# Stated problem:
Please continue the passage on privatizing government companies, starting after its last sentence.

# Excerpted passage:
What should happen next?

Ideally, after privatization, the company should become more competitive and productive. Ultimately, if it is successful, it should create more jobs, and deliver better goods and services to the people of the country at a cheaper price. In addition, the government should be able to save the money it previously used to subsidize an inefficient company and spend it on things the country needs instead, such as health care, education, or roads.

To figure out if this will happen, ask these questions:

  • Who bought the company?
  • What are they doing to make it work better?
  • Is the government doing what it must to create the right kind of economic environment for the company to succeed?

First, even before the privatization has been held, you should be asking: What has the government done to prepare for this?

Things To Watch For:

  • Large amounts of debt. Few investors will want to take over a government company that is deeply in debt. The government must usually assume the company's debt and promise to pay it off separately, in order to sell the company free of debt. The alternative is to sell the company at a very low price to tempt investors to take on the debt, too. (See privatization of Philippine electricity generator, Napocor.)
  • Competition policies. Just turning a government-owned telecommunications monopoly over to a private investor won't bring down prices or help the consumer without a new competitive environment. Has the government issued licenses to anyone else who wants to start up telecom companies? Is there a watchdog agency that will make sure the monopoly will allow those competitors to use its infrastructure for a reasonable fee? What about the fees charged to consumers in rural areas where there is no competition? Prices need to be high enough for the investor to make money, but low enough to give access to a large number of consumers.

# Provided information:
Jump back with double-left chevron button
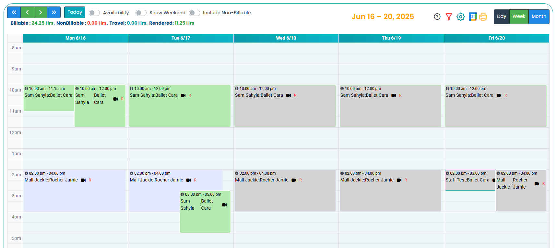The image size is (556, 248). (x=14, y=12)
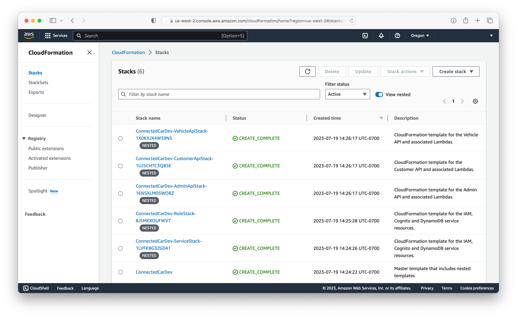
--
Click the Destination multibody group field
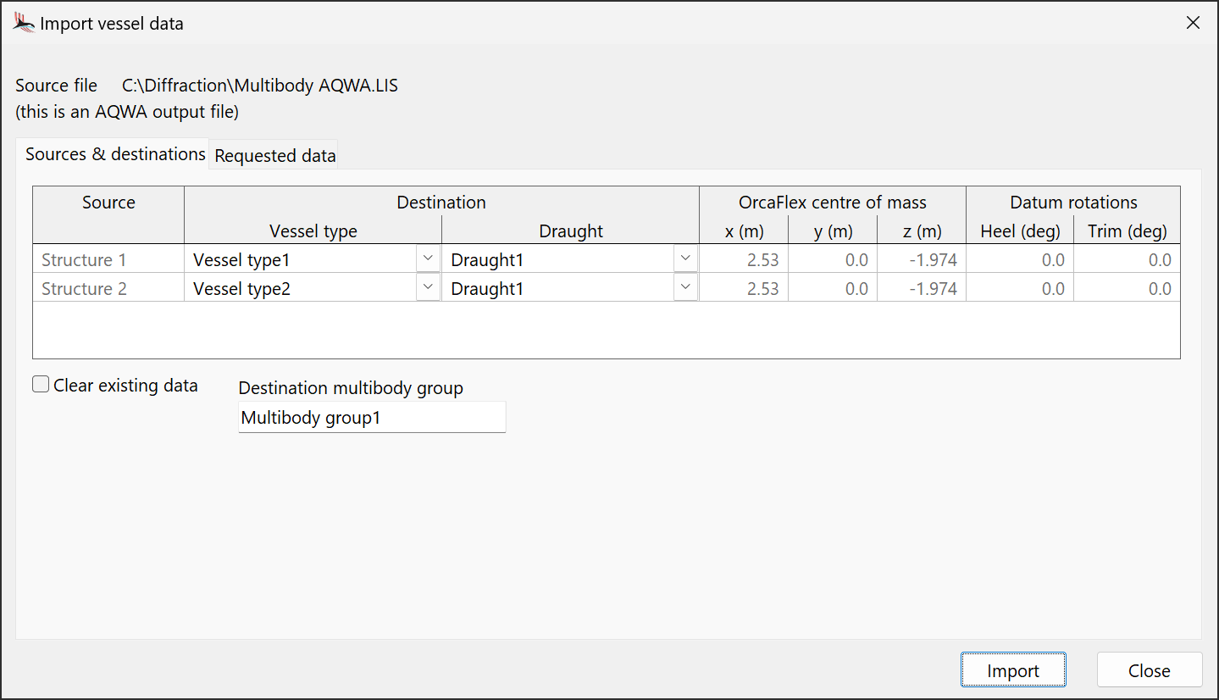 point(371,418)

# Written response:
  • Property rights. There must be a functioning system of legal property rights. There will be no buyers for a company if the ownership of the land or assets it owns is in dispute. Are there any hidden disputes over ownership before the sale? Are the country's courts strong enough to enforce contracts if there is a dispute after the sale?
  • A weak financial and economic environment. Once the company is privatized, are interest rates too high for it to borrow the money? Is there a viable stock market or bond market where the company can raise money? Is the banking system strong, or is it carrying a lot of bad debt? The success of a privatization if also related to the function of the overall macro economy-including the health of the banking sector. But it's important to look at whether the new owner's plans for financing are credible and well planned. The new owners will need to restructure the company in the short-term, while in the medium to long-term they will hopefully want to expand. It will be difficult to do either if they haven't the access to the funding they need.

Next, after the privatization, you should ask: What is the government doing to make sure the transition is as smooth and beneficial as possible?

Things To Watch For:

  • Lay offs. In the short to medium term, there are likely to be job losses both before and after a company is privatized. Jobs may be cut before the sell-off as the new owners won't want a company with excessive employees and many state-owned enterprises are over staffed. A company is usually privatized because the government hasn't been running it efficiently. Often the new owners will find that they have too many clerical and administrative workers. Laying off large numbers of white collar workers may be necessary for the company, but it could have harmful effects for the country's economy and political stability. Is the government making plans to soften the blow? Did the government take into account the new owners' layoff plans when it negotiated the sale? Some countries (Benin, Zambia) insert five year "no layoff" clauses into their sale contracts. Others, (Pakistan, Madagascar) require the buyer to provide severance packages to the workers it lays off. In many cases, the country receives low-interest loans from the international development agencies for this purpose. These severance packages, varying from a few months' to more than a year's salary, give the worker support while he or she is looking for a new job, or provide seed capital for a new business.
  • Shortages of skilled workers. While there are often too many administrative workers at a state-owned company, there may also be too few skilled technical employees available in the work force. Has the government set up any education and training programs to make sure the country is producing enough skilled workers? Has the new owner developed and implemented a training program? What about new hiring?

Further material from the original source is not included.